Analgesic and anti-inflammatory activity of quinoxaline derivatives: Design synthesis and characterization

Medicinal chemistry is a basic science that involves identification, synthesis and development of new drugs for therapeutic use. Biological importance of heterocycles makes them more crucial in pharmaceutical industries. In this work heterocyclics like quinoxaline and its derivatives were prepared. Different quinoxalines such as biphenyl quinoxaline, quinoxaline dione and quinoxaline-2-one were synthesized by different synthetic routes.
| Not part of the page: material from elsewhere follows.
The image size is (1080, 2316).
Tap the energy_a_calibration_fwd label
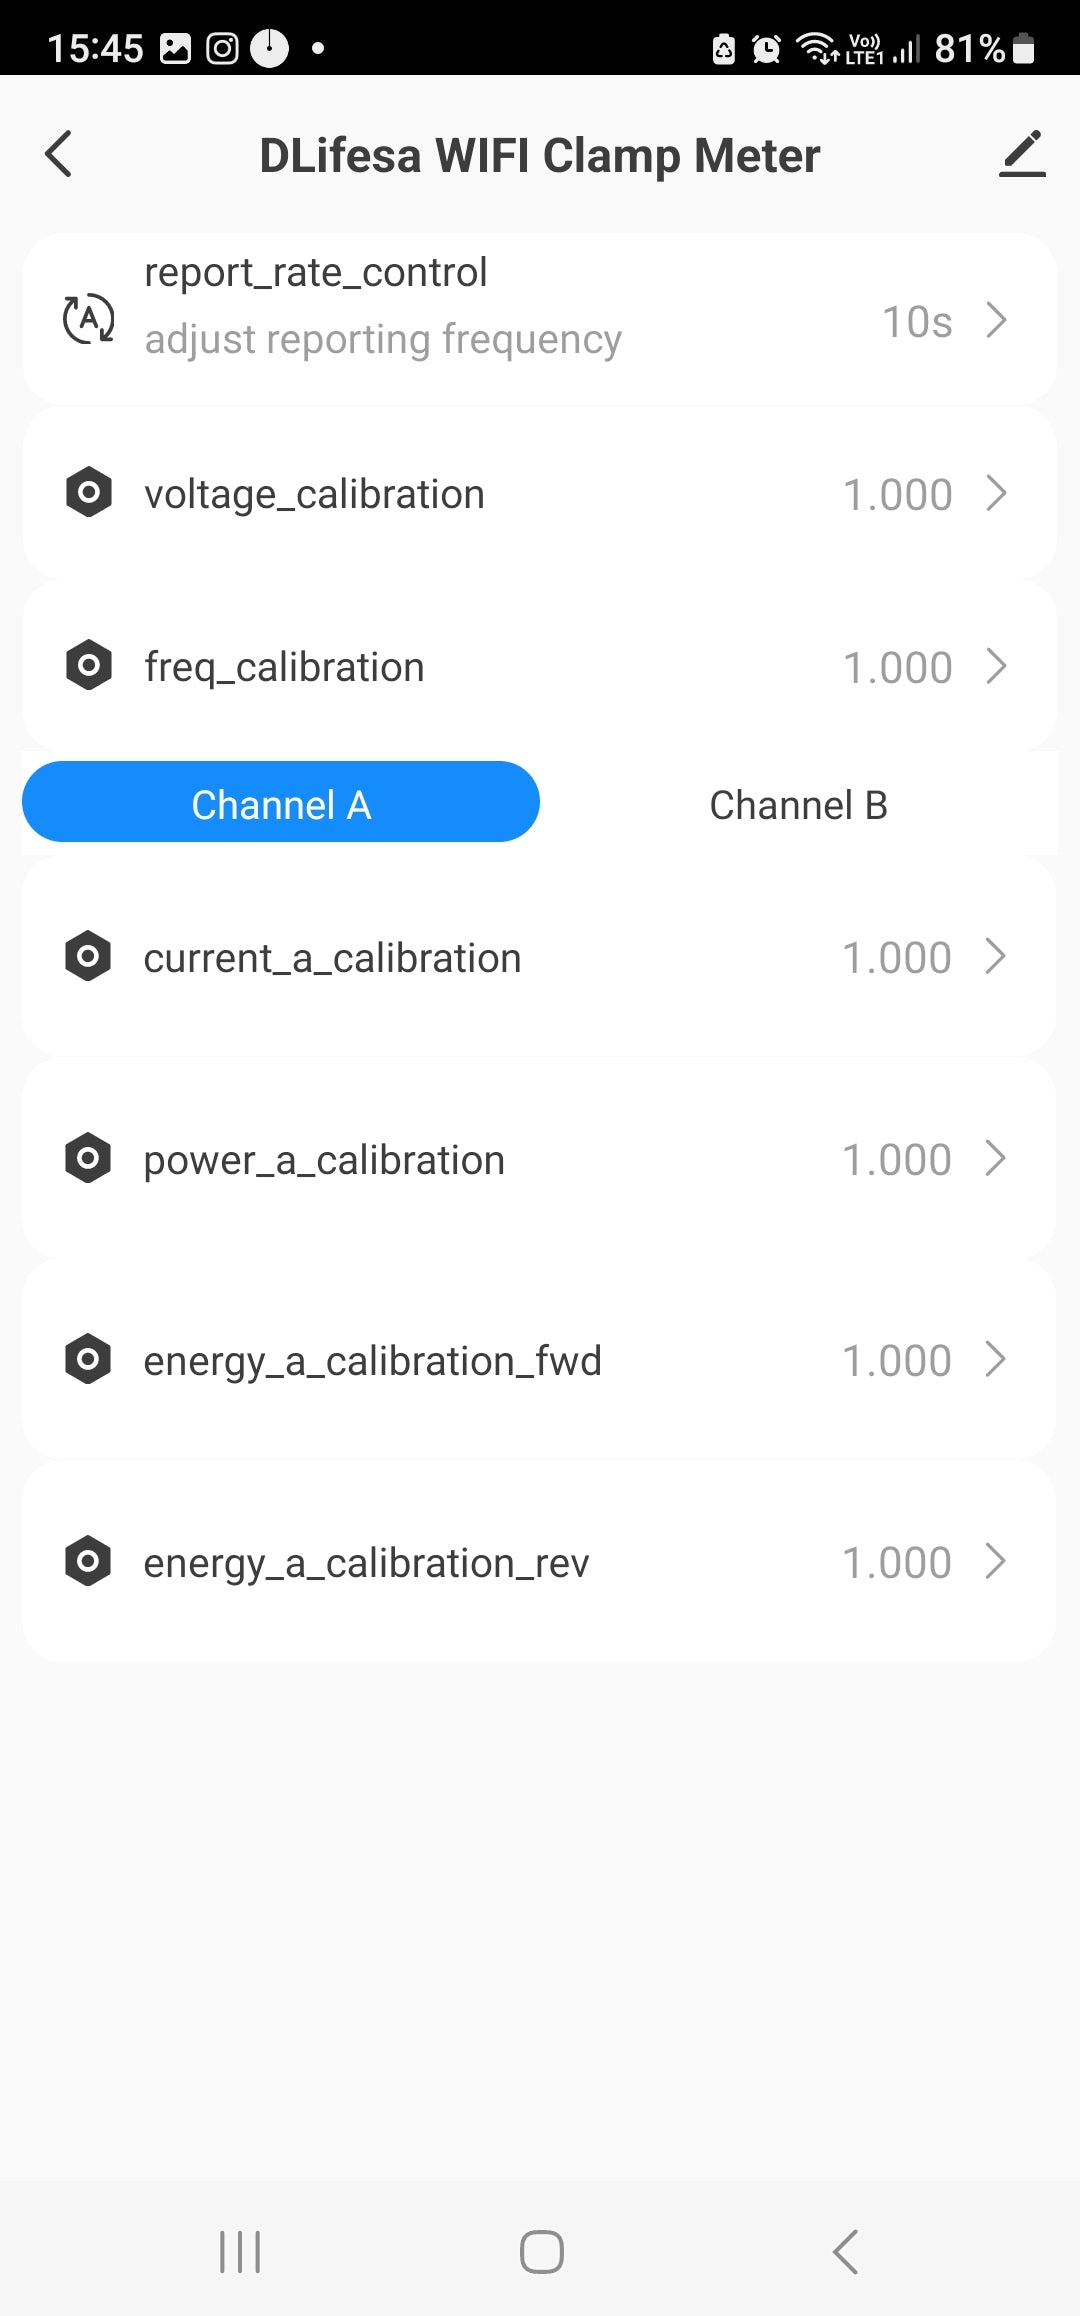click(x=372, y=1361)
All the quinoxaline derivatives were obtained with better yields and high purity. Substituted quinoxaline derivatives were subjected to biological evaluation which include analgesic and invitro anti inflammatory activity. The progress of the reaction was monitored by physical constants such as TLC, melting point and Rf values were determined. The structural elucidation is done by IR, Mass and 1H NMR spectral data. Among all quinoxalines 2, 5, 9, 14f and 17c revealed significant analgesic activity with percentage protection of 56.90, 68.68, 67.70, 66.33 and 68.79 respectively. The standard drug aspirin exhibited 70.50 % with 30 mg/kg body weight. Among the synthesized quinoxalines, 3, 11, 14d and 17e were found to bring about a decrease in oedema such as 53. 91, 48.72, 46.77 and 46.85 percentage reduction in oedema comparable to that of standard Indomethacin 10 mg/kg bodyweight 49.00 % reduction in oedema. All the quinoxaline derivatives were screened for different activities like analgesic activity by acetic acid induced writhing method in mice and anti inflammatory activity by using the 'carrageenan induced paw oedema method' in rats. The search of more suitable anti inflammatory agent and acute pain is well accounted in terms of nociception.